Show de despedida da Airforce
Após o lançamento do segundo álbum, os problemas começaram a aparecer. Mesmo sendo um bom disco, não atingiu vendagens expressivas, e isso tornava o ambiente complicado, afinal, o dinheiro que entrava era dividido entre onze pessoas. Big bands como a de Count Basie e Duke Ellington possuiam patrocínios para trabalhar e também agentes que mantinham o dinheiro certo para cada instrumentista, além de que o dinheiro recebido pelo "catálogo patenteado" de cada um deles era muito bom, mas isso não ocorria na Air Force.

A turnê de divulgação do segundo álbum foi agendada para grandes locais, com as imprensas britânica e americana taxando o grupo como sendo um Blind Faith reformulado. Porém, a venda dos ingressos foram muito baixas, e assim, o grupo encerrou as atividades em março de 1971, tendo realizado apenas 41 shows em dois anos de uma carreira curta.

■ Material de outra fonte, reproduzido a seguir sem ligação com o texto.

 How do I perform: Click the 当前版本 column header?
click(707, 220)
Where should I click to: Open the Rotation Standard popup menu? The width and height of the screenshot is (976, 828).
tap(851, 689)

Baker foi trabalhar com músicos africanos no projeto Stratovarius, tocando com Guy Warren (bateria), Fela Ransome-Kuti (órgão, voz, percussão), Bobby Gass (baixo), Sandra Danielle (voz) e Alhaji Jk Brimar (percussão) e lançando o álbum Stratovarius (1972). Baker tocou no disco do baterista Graeme Edge (ex-Moody Blues) chamado Kick Off Your Muddy Boot (1974). Formou a Baker Gurvitz Army, com quem lançou 5 LPs, e ainda fez parte de uma das formações da Hawkind.

O baterista ainda participou de vários outros grupos, como o Wings (tocando no álbum Band On The Run), PIL (onde gravou o álbum Album), Nutters, John Mizarolli e Master Of Reality, além de ter lançado vários álbuns solo e também feito parte da banda solo de Jack Bruce, com quem em 1994, formou, ao lado de Gary Moore, o BBM, que durou pouco tempo e gravou apenas um disco.
Junção dos dois álbuns em um único CD
Voltando a Air Force, no final dos anos 80, a Polygram relançou o primeiro LP em cd, e posteriormente o segundo álbum também em cd. No ano de 1998, ambos foram condensados em um cd duplo chamado Do What You Like, e que trás ainda raridades de estúdio com o projeto Stratovarius, sendo uma boa pedida para os bolhas de plantão.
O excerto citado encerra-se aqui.